We start this lab session with a few small recursive algorithms. Each of them can be written either using iteration of recursion, but we focus here on recursive solutions.

Exercise

Write a program that raises a given value \(v\) to a given positive exponent \(e\). Formally, the task is to write a function \(\mathit{power}(v, e) = v^e\).

1. Identify the base and the recursive cases.

2. Look at the file WarmUp.java, and complete the method named power, using recursion.

3. You can use the PowerTest.java to test your solution.

Solution to Exercise

We can define the power function as the following recurrence:

\[\begin{split}\mathit{power}(v, e) = \begin{cases} 1 & \textrm{if } e = 0 \\ v * \mathit{power}(v, e-1) & \textrm{otherwise} \end{cases}\end{split}\]

We can convert this recurrence as a Java program, as is:

public static int power(int value, int exponent) {
  if (exponent < 0)
     throw new IllegalArgumentException("Negative exponent!");
  if (exponent == 0) return 1;
  return value * power(value, exponent-1);
}

Exercise

Write a program that sums up all the values contained in the given array. Use recursion.

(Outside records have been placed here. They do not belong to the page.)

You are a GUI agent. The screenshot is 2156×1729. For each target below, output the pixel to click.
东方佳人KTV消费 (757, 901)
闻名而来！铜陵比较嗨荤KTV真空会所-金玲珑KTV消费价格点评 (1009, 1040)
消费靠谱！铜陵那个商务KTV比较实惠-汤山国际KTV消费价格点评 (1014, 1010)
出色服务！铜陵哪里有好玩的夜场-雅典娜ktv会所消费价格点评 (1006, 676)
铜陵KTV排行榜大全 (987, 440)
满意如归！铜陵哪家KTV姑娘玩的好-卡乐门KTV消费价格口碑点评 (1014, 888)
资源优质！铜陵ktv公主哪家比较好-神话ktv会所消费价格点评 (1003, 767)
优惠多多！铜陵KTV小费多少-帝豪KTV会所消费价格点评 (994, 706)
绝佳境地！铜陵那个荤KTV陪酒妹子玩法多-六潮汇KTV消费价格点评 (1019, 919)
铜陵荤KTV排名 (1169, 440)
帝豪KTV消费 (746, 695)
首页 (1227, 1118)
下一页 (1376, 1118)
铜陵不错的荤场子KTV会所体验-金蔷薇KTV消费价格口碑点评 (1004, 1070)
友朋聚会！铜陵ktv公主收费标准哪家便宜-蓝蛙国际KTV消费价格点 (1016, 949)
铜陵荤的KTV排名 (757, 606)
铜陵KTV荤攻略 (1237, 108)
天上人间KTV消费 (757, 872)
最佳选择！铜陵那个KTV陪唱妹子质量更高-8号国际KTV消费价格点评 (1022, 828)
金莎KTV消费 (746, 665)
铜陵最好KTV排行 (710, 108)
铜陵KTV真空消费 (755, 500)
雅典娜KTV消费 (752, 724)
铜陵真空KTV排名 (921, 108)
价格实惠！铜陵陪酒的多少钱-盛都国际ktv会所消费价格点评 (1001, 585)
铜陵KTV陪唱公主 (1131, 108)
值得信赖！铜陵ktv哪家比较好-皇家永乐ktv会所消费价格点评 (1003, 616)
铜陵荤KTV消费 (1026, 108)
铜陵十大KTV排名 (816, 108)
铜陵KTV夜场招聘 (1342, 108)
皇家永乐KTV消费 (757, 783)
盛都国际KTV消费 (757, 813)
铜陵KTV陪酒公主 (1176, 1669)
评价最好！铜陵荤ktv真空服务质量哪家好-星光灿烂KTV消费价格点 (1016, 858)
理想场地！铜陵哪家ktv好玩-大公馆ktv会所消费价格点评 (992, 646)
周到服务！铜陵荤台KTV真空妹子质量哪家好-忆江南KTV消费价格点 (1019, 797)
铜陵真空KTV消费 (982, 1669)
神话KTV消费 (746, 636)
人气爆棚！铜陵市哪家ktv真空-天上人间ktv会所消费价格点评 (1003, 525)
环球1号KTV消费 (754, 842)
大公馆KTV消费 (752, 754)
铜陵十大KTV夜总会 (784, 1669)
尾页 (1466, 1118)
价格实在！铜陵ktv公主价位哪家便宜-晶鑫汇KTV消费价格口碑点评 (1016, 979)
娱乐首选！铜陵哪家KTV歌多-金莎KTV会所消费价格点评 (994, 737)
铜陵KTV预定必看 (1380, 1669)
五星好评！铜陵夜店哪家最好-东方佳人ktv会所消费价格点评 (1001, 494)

1. Identify the base and the recursive cases.

2. Look at the file WarmUp.java, and complete the method named sum, using recursion.

3. You can use the ArraySumTest.java to test your solution.

Solution to Exercise

To use recursion, I define the sum of the element of the array as being the value in the first cell, to which I add the sum of the remainder of the array. I implement this recursion in a separate method as follows:

public static int sum(int[] array) {
  if (array == null)
     throw new IllegalArgumentException("Cannot sum an null!");
  return doSum(array, 0);
}

private static int doSum(int[] array, int start) {
  if (start >= array.length) {
    return 0;
  }
  return array[start] + doSum(array, start+1);
}

Exercise

We now turn to palindromes, that is, words that are symmetrical such as “kayak”, “madam” or “level”. Write a recursive procedure that checks if a given word is indeed a palindrome.

1. Identify the base and the recursive cases.

2. Look at the file WarmUp.java, and complete the method named isPalindrome, using recursion.

3. You can use the PalindromeTest.java to test your solution.

Solution to Exercise

To check if a word is a palindrome, we check if its first character matches its last one. If that holds, we recurse and go check the remaining characters, that is, the original word minus the first and last characters. This gives us the following recursive procedure:

public static boolean isPalindrome(String text) {
  return checkFrom(text, 0);
}

private static boolean checkFrom(String text, int index) {
  if (index >= text.length() / 2) return true;
  return text.charAt(index) == text.charAt(text.length()-index-1)
         && checkPalindromeFrom(text, index+1);
}

Exercise

Write a recursive procedure that converts a given number into a different base. The base of a number denotes the number of symbols used. For instance, in base 2, we only use two symbols \(\{0,1\}\), and for instance 10 (in base 10) is written ’1010’. Similarly, 5 in base 10 becomes ’12’ in base 3. We can verify that \((1 \times 3^1) + (2 \times 3^0) = 5\).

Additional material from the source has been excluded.